The Fourth Moment of the Normal SABR Model
I was wondering if I could use the SABR moments to calibrate a model to SABR parameters directly. It turns out that the SABR moments have relatively simple expressions when \(\beta=0\), that is, for the normal SABR model (with no absorption). This is for the pure SABR stochatic volatility model, not the Hagan approximation. For the Hagan approximation, we would need to use the replication by vanilla options to compute the moments.
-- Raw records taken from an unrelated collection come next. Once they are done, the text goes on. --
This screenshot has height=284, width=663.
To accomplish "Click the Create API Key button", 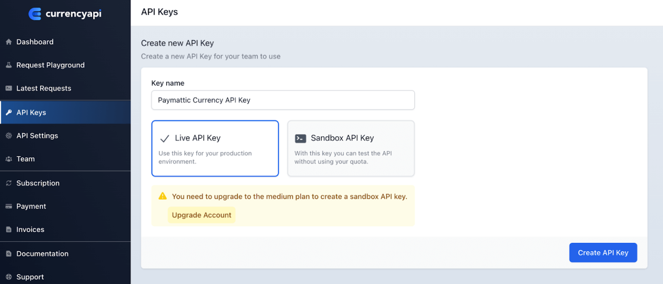I will [603, 252].
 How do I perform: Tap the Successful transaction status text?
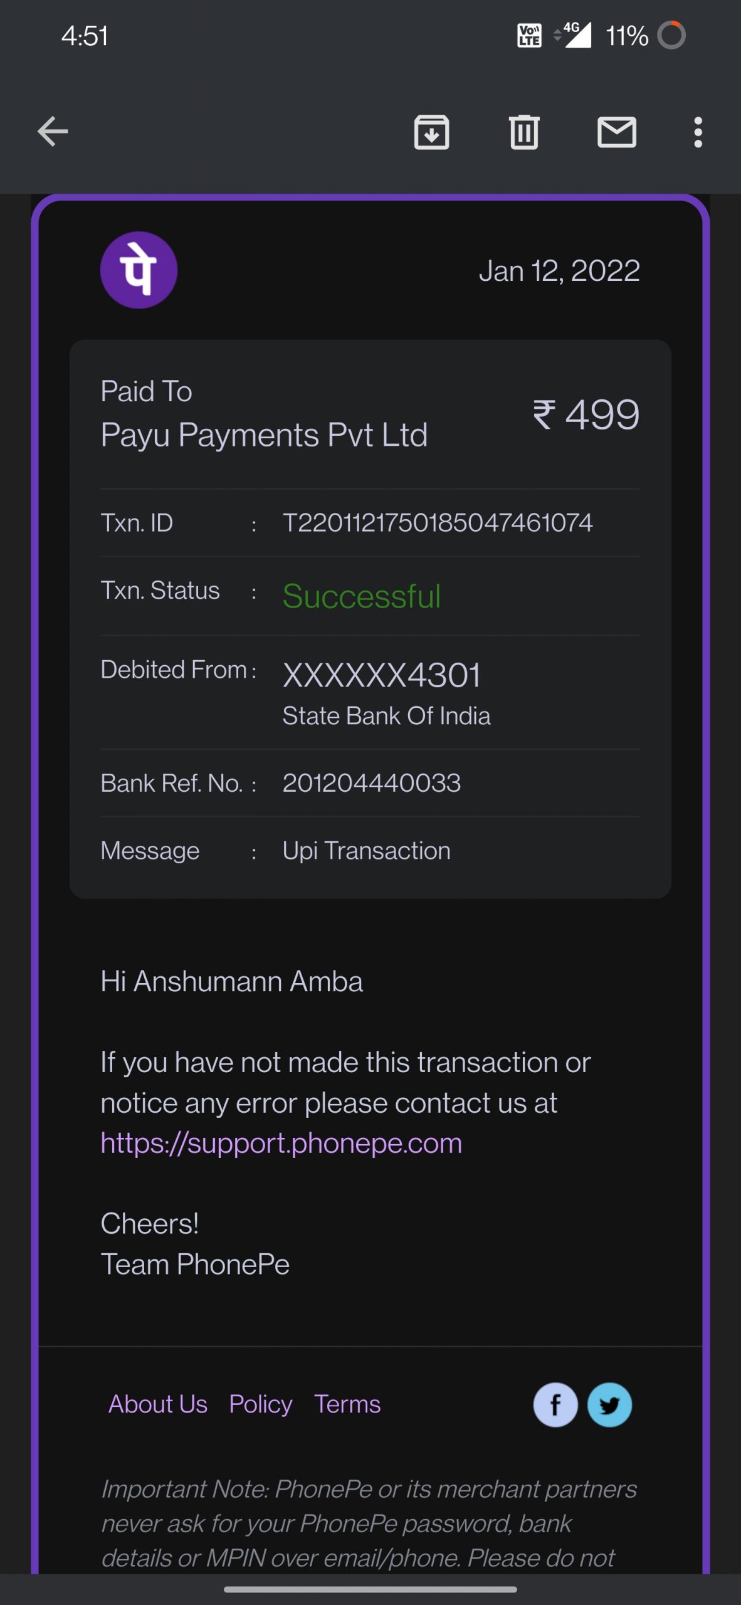coord(362,596)
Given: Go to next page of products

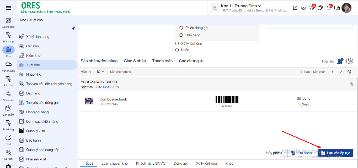Looking at the screenshot, I should [341, 72].
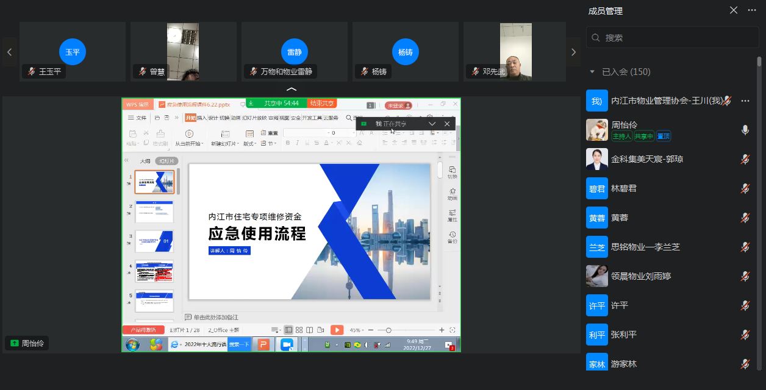Open the more options menu in 成员管理 header
This screenshot has width=766, height=390.
752,10
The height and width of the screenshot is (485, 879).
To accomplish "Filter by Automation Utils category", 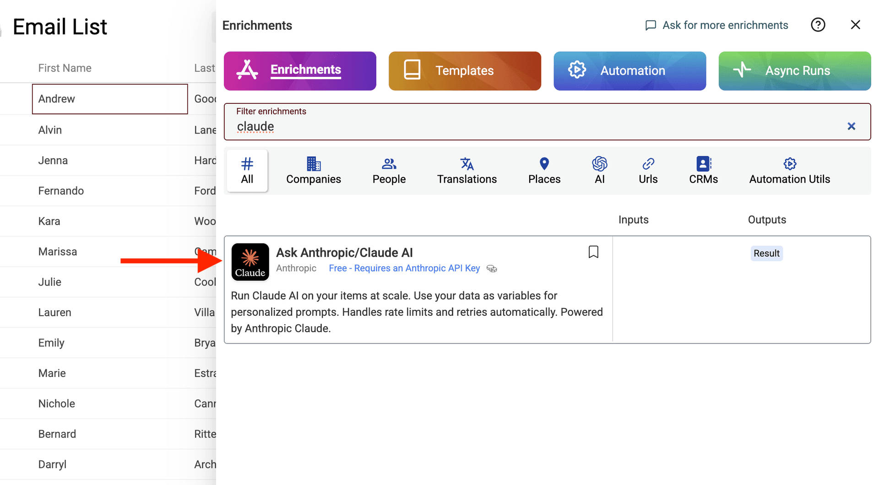I will (x=789, y=171).
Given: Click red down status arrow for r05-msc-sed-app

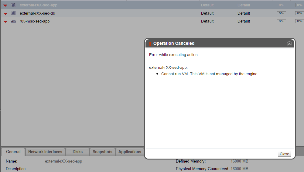Looking at the screenshot, I should tap(5, 21).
I first saw a simple derivation of the fourth moment in Xavier Charvet and Yann Ticot 2011 paper Pricing with a smile: an approach using Normal Inverse Gaussian distributions with a SABR-like parameterisation. I discovered a more recent (2013) paper from Lorella Fatone et al. The use of statistical tests to calibrate the normal SABR model with simple formulae for the third and fourth moments (sci-hub.nu is your friend to read this). I had actually derived the third moment myself previously, based on the straighforward approach from Xavier Charvet, which consists merely in applying the Ito-Doeblin formula several times. Funnily, Xavier Charvet and Yann Ticot make it Irish, by calling it the Ito-Dublin formula.
Now the two papers lead to a different formula for the fourth moment. I did not have the courage to find out where exactly was the mistake of Lorella Fatone et al., as their paper is much more abstract, and follow a somewhat convoluted path to derive the formula. But I could not find a mistake in Xavier Charvet and Yann Ticot paper. They don’t directly give the fourth moment, but it is trivial to derive the centered fourth moment from their formulae. By centered, I mean the fourth moment of the process \(F(t)-F(0)\) where \(F(0)\) is the initial forward price.
$$ \frac{A}{\nu^2}\left(e^{6\nu^2 t}-1\right)+2\frac{B}{\nu^2}\left(e^{3\nu^2 t}-1\right)+6\frac{C}{\nu^2}\left(e^{\nu^2 t}-1\right) $$ with $$ A = \frac{\alpha^4 (1+ 4\rho^2)}{5 \nu^2},,$$ $$ B = -\frac{2 \rho^2 \alpha^4}{\nu^2},,$$ $$ C = - A - B ,.$$
Fatone et al. includes a factor \(\frac{1}{3}\) in front of \(\rho^2\), which I believe is a mistake. There is however no error in their third moment.
Unfortunately, my quick mapping idea does not appear to work so well for long maturities.